Route Number, Route Description: these are fairly self-explanatory, I hope.
Route Type: divided up into Local, Key, Community, Commuter, Express or NA. The main importance of this field pertains to the goals that each type is expected to meet. There is also a difference in "average fare paid per passenger" for the different types. Under pre-FY2013 budgeting, the average fares are as follows:
- Local, Community and Key routes: $0.76
- Commuter routes: $2.15
- Express routes: $3.08
Average fare is computed by dividing the total revenue for all routes under that type by the number of riders of that type. It is smaller than a single ride cost because of numerous discounts, including senior, student and monthly passes. CTPS projections of the impacts of last year's fare increase seem to indicate that the new average fares will be approximately 23-24% higher, e.g. at $0.94 for local routes, but we won't know for sure until more data is released. Note that SL1, SL2 service counts as Rapid Transit for average fare purposes ($1.39) but SL4, SL5 receive the local bus average fare per passenger.
Net Cost per Passenger: This number is calculated by taking the difference between operating cost and revenue and dividing by ridership, for each route.
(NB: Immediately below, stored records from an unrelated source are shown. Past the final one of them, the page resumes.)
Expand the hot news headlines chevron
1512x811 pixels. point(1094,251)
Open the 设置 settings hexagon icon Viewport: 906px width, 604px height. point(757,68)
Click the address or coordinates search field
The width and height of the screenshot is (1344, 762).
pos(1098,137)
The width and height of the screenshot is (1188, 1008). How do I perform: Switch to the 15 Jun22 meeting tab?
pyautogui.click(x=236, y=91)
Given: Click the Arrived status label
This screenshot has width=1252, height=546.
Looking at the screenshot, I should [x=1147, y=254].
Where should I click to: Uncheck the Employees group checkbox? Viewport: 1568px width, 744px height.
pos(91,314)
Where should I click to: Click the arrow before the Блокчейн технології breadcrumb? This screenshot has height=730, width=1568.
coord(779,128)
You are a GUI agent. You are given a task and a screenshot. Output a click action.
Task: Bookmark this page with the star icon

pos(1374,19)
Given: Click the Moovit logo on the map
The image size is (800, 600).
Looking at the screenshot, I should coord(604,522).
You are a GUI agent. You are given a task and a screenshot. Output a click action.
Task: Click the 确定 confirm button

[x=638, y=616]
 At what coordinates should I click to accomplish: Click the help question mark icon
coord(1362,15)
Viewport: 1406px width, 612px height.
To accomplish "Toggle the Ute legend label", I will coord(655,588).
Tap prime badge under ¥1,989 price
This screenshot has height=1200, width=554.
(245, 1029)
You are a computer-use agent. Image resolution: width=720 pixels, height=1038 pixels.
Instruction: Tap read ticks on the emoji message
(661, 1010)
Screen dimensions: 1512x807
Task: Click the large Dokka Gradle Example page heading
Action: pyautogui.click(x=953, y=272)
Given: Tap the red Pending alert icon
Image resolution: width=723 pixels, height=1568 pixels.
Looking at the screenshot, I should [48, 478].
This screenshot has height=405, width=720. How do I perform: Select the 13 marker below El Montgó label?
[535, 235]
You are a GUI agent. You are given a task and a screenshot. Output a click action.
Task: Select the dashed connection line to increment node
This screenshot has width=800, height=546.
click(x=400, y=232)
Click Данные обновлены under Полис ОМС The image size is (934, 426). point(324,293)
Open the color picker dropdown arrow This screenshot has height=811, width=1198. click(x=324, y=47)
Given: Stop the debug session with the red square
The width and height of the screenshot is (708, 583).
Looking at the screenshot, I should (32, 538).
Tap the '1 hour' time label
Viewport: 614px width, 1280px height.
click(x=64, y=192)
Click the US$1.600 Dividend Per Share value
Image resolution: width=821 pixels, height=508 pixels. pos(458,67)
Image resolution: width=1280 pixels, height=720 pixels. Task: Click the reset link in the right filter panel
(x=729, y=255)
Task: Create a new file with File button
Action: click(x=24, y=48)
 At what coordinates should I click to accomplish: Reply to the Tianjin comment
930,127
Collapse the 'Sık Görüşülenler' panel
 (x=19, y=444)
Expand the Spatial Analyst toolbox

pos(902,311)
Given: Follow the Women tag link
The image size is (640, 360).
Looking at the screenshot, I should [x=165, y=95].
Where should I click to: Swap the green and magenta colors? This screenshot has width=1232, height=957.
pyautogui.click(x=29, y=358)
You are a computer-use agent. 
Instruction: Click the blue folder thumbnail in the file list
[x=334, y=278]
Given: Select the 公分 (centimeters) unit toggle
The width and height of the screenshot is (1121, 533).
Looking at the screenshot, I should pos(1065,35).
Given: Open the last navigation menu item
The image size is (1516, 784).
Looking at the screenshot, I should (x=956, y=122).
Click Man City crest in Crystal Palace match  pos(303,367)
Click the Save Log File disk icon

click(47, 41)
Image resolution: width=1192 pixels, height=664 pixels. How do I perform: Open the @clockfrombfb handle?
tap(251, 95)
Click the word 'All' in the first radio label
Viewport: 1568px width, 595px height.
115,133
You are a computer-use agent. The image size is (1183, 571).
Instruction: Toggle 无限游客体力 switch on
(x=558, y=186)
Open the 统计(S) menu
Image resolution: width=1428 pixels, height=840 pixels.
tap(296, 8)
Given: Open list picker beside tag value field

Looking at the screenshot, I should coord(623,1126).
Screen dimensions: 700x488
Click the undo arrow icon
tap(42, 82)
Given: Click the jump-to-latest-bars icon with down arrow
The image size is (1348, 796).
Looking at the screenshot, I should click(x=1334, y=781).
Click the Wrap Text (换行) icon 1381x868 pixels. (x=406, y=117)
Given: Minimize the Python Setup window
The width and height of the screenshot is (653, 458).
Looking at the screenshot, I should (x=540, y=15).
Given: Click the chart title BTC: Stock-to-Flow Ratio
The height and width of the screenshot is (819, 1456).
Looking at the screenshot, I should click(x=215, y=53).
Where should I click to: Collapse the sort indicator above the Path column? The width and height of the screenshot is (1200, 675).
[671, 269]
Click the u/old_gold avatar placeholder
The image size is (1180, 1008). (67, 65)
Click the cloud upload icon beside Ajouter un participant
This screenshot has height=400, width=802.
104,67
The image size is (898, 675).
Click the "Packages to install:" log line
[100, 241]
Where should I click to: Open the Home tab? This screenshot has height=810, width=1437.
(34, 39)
However, revenue for each route is computed by taking the average fare for the route type and multiplying it by ridership, so it is not actually revenue that is specific to that particular route. In other words, Net Cost per Passenger is really operating cost per passenger minus average fare.
A common confusion with this metric is that it represents an amount that each additional passenger costs the T. That's not what this means. Take the popular route 1 bus which has a net cost per passenger of $0.63. If I decide to wander down to Mass Ave and hop on the bus, it does not cost the T an extra sixty-three cents. Instead, the T has invested approximately $18,500 dollars on a typical weekday to operate the full schedule of route 1 service. There are normally about 13,300 riders on a typical weekday, giving the net cost of (18,500 / 13,300) - 0.76 = $0.6309. Now add my trip to that total, and you end up with (18,500 / 13,301) - 0.76 = $0.6308, an ever so slight reduction in net cost per passenger. Bus service is a fixed cost, the net cost per passenger is the fixed amount distributed over all the users of the service, that's all.
The astute may notice that some routes have negative net cost per passenger. For example, the SL5 is ($0.03). This is a good thing, but once again, for the same reason, it shouldn't be treated as if each additional rider is profiting the T by three cents. It should also be noted that there are additional costs besides operating costs, which are computed by a formula which only factors in revenue hours and revenue miles.
The net cost per passenger metric is best used as a comparison between MBTA bus routes to see which ones are efficiently and effectively serving customers.
Service Delivery Policy Standards: A set of requirements for frequency, span, crowding, and cost which are more fully outlined in the Service Delivery Policy. Basically: is the service decently usable, and is it not costing us too much?
Ridership Info: This includes both daily (weekday) ridership, as up-to-date as currently available (seems to be 2010) and average rides per trip. The ridership numbers are not from the farebox, so they should reflect real ridership including people who show their passes and don't interact with the automatic fare collection machinery. The average rides per trip is simply ridership divided by number of (one-way) trips, which is intriguing, but the numbers currently shown are actually junk due to an error in formatting. Hopefully that will be remedied in the next RPI release.
Thanks to the MBTA's scheduling team for getting this data out, hopefully it will be expanded in the near future. I'm also looking forward to the next edition of the Blue Book.